Dunedin with it’s steepest street in the world with a gradient of 1: 2.86, which just to check our

hearts are still functioning correctly we manage to walk to the top of without the aid of a oxygen mask!!

From Dunedin we drive to Christchurch our final stop before flying out of NZ, we again experience all the elements in one day from a perfect sunny morning with lovely views across Lake Tekapo towards Mount Cook to an hour later driving through a hail storm with all the fields covered in hailstones, and all this on my birthday perhaps next year the weather will be better, back in England!!!

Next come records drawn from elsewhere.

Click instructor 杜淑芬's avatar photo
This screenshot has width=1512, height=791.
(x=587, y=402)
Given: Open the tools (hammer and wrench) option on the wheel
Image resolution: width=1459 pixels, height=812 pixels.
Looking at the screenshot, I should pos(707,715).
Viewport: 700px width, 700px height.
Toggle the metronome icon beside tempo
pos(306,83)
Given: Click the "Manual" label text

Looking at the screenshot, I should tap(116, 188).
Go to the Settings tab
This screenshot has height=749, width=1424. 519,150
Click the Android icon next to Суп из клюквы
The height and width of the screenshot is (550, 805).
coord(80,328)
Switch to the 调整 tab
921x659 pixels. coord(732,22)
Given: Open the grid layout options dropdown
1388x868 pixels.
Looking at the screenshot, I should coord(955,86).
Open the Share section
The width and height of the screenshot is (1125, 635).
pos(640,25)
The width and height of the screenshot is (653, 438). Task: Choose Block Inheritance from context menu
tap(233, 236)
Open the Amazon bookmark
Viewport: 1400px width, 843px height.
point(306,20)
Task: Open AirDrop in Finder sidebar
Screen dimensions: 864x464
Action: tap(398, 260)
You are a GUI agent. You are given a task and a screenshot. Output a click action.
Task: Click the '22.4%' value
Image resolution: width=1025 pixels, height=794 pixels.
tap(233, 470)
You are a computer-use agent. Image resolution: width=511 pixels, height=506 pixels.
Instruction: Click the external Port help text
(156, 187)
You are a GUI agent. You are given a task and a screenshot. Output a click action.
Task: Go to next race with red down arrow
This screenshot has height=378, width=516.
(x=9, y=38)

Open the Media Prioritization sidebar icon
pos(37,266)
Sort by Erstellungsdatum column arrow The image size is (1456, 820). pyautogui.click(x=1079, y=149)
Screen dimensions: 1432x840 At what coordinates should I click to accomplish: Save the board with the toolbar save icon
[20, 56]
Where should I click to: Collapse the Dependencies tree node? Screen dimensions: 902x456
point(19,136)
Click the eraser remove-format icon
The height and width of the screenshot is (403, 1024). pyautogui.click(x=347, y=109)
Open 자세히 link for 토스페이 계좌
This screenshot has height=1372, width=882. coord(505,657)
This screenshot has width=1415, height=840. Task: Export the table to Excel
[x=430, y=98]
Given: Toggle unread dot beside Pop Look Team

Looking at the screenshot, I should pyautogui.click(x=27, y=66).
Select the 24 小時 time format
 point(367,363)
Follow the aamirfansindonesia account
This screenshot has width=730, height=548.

Christchurch and the comfort of a hotel room for our last two nights in NZ, here we spend a day on the Tranzalpine railway, crossing from coast to coast through the Southern Alps to Greymouth, at least the weather was much nicer than the last time we passed through. Unfortunately a lot of the snow had melted up at Arthur’s Pass and so we didn’t get to see it in all it’s glory but I’m sure the Canadian Rockies will more than make up for this later on. New Zealand has been our most disappointing country so far, it’s not the country itself but a combination of factors that together have made our experience less enjoyable than anticipated, firstly my parents were meant to be joining us for the tour but due to my father’s motorcycle accident were unable to make it, but good news he is now making a very good recovery and will probably be back on his other bike before we return next year. What with the defective camper that we first had and the fight to get some joy out of the company, coupled with the relentless bad weather and the not very friendly local councils with their “no camping signs”,

has made what could have been very enjoyable, into very difficult at times. So we leave the southern hemisphere supposedly in its summer, but after the size of the hail stones yesterday and the very chilly overnight temperatures we have to wonder! Heading off to Vancouver for a taste of real winter chilly temperatures, let’s hope our winter clothes have arrived ahead of us, because my shorts have certainly struggled in New Zealand. We wish all our readers a very merry Xmas and a happy new year wherever you may be on this planet, and to both new friends and old we look forward to meeting up again at some point in the future.